■ Task details: In the nanopore method claims below, reproduce word for word the span that begins at the words "4 . The method" and stops after "of the target probe.".

■ Given passage:
--
2 . The method of claim 1 , further comprising the step of rendering the coded molecule single-stranded prior to translocation through the nanopore.
3 . The method of claim 1 , further comprising comparing the detected signal pattern to a signal pattern of an unmodified coded molecule, wherein a difference in the detected signal pattern of the modified coded molecule compared to the signal pattern of the unmodified coded molecule indicates the presence of the target polynucleotide.
4 . The method of claim 1 , further comprising associating the detected signal pattern to the target probe.
5 . The method of claim 1 in which the target polynucleotide comprises a 5-prime region and a 3-prime region, and the target probe comprises a 3-prime terminal sequence that hybridizes to the 5-prime region of the target polynucleotide, and wherein the modifying agent is a template-dependent polymerase and the modification is extension of the hybridized 3-prime region of the target probe.
6 . The method of claim 5 in which the 3-prime terminal sequence of the target probe comprises a 3-prime terminal nucleotide that interrogates a site of nucleotide polymorphism on the target polynucleotide.
--
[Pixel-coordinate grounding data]
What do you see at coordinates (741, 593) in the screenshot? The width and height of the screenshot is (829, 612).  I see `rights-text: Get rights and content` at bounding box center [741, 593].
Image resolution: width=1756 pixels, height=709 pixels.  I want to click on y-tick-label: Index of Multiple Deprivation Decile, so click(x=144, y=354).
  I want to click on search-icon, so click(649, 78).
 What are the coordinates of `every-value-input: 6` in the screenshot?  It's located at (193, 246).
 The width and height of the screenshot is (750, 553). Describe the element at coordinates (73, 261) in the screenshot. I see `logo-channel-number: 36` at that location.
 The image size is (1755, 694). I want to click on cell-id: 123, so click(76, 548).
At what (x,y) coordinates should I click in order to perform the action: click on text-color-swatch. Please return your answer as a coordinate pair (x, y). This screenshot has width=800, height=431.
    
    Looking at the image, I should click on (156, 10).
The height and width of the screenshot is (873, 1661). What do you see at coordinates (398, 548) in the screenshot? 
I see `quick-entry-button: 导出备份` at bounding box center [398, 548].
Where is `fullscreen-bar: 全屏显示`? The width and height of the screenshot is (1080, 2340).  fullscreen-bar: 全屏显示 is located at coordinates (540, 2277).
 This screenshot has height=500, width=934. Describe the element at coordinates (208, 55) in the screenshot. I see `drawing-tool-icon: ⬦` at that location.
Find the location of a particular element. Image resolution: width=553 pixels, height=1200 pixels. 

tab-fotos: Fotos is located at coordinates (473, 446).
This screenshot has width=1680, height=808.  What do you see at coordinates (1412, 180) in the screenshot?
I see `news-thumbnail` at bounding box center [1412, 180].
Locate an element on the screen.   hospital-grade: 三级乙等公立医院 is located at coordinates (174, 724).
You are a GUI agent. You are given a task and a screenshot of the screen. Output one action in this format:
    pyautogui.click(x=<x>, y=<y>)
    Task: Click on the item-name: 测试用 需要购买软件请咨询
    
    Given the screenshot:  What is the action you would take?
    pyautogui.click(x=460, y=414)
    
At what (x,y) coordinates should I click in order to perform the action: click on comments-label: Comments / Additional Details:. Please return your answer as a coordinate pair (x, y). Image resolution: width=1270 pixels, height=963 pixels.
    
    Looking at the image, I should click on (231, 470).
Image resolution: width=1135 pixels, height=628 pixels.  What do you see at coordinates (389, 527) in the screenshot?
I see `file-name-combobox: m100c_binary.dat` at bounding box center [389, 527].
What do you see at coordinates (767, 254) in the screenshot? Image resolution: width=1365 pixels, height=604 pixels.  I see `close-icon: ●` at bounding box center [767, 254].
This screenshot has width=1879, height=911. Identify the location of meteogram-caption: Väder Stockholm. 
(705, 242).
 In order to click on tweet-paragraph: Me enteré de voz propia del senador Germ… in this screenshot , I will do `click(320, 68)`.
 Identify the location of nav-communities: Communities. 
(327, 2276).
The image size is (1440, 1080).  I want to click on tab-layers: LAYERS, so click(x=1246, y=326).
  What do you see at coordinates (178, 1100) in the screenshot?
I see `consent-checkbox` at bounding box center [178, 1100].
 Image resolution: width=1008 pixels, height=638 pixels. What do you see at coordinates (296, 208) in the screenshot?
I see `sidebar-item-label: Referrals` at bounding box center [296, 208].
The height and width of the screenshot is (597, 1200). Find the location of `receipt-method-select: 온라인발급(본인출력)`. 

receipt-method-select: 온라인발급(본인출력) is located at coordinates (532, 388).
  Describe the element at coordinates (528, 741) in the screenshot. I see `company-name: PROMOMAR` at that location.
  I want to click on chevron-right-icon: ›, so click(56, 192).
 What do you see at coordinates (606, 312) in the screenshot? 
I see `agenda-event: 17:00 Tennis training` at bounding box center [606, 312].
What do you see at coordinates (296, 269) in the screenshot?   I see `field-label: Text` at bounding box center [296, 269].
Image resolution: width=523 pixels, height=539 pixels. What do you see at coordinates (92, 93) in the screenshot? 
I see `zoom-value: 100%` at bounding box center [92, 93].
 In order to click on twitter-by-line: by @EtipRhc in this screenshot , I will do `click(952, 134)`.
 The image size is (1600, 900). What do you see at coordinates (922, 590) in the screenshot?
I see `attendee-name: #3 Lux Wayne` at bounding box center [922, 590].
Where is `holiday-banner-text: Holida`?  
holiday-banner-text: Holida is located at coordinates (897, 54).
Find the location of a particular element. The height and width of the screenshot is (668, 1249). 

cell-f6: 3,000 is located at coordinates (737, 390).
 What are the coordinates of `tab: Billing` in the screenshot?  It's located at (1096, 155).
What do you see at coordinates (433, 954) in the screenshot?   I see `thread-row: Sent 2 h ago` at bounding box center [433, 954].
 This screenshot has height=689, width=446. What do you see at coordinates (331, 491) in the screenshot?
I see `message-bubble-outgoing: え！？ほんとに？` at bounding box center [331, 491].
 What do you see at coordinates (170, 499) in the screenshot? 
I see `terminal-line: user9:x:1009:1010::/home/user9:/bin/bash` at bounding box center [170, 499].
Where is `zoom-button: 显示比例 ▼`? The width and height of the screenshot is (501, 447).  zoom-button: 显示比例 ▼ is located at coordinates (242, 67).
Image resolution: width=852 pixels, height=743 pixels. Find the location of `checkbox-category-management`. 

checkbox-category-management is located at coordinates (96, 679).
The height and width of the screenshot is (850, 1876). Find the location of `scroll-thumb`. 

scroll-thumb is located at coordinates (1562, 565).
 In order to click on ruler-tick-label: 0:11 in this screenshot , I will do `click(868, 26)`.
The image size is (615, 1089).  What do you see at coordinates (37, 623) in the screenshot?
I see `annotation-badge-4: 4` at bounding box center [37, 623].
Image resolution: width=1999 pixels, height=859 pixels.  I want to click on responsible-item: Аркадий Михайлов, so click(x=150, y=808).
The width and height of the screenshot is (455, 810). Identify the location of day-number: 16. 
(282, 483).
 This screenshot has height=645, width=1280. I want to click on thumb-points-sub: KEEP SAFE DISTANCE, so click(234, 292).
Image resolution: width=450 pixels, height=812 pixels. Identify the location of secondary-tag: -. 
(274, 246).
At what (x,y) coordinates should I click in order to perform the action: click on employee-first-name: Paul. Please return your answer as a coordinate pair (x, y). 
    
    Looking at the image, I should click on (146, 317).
--
■ Response area:
4 . The method of claim 1 , further comprising associating the detected signal pattern to the target probe.
5 . The method of claim 1 in which the target polynucleotide comprises a 5-prime region and a 3-prime region, and the target probe comprises a 3-prime terminal sequence that hybridizes to the 5-prime region of the target polynucleotide, and wherein the modifying agent is a template-dependent polymerase and the modification is extension of the hybridized 3-prime region of the target probe.